INSTRUCTIONS FOR THE TASK >> Your task is to write out exactly the lines of the listing below, from the first down to the line that holds "Conditions générales de vente (712, 2452)".

——

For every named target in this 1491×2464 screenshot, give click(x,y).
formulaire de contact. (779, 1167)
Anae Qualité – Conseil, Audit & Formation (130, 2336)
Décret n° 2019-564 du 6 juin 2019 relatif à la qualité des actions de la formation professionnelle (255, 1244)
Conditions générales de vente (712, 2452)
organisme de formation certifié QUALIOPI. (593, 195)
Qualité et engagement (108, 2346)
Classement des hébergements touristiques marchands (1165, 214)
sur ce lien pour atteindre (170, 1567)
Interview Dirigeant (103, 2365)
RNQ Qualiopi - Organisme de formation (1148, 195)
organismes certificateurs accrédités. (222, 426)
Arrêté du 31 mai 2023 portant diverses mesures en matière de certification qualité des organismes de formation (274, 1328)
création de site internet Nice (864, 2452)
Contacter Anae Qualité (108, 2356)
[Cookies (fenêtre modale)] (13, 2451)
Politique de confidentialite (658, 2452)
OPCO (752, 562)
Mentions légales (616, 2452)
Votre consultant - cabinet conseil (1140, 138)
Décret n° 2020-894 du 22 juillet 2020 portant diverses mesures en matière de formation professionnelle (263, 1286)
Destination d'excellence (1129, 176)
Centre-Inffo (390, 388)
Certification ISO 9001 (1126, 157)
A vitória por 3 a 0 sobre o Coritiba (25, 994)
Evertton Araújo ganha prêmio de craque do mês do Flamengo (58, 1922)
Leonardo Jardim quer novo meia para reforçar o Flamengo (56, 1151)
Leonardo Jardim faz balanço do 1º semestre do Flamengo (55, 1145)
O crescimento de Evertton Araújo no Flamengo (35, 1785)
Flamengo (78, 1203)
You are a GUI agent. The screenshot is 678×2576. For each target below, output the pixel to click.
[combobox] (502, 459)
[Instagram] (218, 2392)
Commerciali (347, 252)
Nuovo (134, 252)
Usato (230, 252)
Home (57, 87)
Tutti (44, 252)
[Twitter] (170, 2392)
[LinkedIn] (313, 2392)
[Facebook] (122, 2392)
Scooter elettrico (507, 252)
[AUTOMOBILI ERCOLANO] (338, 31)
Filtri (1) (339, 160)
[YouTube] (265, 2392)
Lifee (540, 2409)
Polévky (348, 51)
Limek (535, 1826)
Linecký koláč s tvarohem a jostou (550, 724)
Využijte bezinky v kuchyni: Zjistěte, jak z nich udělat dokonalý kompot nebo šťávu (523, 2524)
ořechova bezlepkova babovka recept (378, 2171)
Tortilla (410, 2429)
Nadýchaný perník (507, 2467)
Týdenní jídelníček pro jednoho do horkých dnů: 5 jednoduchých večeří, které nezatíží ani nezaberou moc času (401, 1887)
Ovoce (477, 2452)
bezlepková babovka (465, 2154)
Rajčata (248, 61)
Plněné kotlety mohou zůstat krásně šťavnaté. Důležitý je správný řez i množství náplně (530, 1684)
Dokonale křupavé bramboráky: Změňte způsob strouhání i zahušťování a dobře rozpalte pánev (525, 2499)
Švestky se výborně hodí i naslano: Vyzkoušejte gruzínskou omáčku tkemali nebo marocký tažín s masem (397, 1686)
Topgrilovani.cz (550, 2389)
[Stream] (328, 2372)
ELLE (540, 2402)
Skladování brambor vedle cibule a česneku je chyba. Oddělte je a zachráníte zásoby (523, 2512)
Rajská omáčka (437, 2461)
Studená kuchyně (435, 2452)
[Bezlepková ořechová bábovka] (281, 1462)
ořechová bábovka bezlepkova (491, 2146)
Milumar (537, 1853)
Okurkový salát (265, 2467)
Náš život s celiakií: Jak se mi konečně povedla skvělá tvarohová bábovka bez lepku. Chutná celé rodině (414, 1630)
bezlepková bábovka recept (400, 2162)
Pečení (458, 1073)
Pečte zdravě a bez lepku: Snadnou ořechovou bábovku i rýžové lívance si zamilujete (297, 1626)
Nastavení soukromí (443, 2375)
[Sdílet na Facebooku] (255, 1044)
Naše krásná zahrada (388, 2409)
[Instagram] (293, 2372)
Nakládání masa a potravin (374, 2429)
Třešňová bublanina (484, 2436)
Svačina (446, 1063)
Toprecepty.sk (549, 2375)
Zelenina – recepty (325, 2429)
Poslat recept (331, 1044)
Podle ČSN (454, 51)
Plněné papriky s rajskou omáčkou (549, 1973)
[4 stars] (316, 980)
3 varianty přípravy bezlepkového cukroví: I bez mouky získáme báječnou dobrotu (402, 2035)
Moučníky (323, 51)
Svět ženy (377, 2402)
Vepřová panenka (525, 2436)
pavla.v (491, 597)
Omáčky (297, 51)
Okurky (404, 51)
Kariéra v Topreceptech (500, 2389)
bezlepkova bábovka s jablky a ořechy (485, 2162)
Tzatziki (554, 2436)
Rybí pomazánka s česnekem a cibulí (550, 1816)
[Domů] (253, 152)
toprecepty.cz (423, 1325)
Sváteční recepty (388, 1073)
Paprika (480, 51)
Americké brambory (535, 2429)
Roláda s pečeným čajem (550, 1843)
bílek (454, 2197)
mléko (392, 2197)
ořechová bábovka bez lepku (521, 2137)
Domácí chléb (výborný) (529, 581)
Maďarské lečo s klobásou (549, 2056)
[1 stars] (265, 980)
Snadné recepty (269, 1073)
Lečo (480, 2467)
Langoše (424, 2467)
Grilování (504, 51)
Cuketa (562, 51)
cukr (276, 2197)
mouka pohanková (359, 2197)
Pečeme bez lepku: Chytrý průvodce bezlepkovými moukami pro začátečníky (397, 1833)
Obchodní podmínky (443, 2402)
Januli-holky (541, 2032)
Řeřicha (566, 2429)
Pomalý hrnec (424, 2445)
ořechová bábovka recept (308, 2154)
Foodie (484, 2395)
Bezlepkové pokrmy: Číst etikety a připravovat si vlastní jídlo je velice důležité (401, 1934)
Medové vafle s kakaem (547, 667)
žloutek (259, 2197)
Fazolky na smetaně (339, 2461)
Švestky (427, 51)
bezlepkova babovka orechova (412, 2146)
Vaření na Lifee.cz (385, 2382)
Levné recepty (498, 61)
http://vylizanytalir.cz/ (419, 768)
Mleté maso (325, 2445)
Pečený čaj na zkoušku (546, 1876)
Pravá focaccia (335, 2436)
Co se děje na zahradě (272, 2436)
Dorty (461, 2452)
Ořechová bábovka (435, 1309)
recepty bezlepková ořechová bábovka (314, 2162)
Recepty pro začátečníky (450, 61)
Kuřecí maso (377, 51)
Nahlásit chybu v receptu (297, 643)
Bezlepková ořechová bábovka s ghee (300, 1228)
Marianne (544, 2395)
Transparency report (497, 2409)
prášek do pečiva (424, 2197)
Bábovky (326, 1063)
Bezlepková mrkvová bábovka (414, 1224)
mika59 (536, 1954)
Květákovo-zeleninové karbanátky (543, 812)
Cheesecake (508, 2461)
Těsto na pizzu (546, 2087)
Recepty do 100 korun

——

REPLY >>
For every named target in this 1491×2464 screenshot, give click(x,y).
formulaire de contact. (779, 1167)
Anae Qualité – Conseil, Audit & Formation (130, 2336)
Décret n° 2019-564 du 6 juin 2019 relatif à la qualité des actions de la formation professionnelle (255, 1244)
Conditions générales de vente (712, 2452)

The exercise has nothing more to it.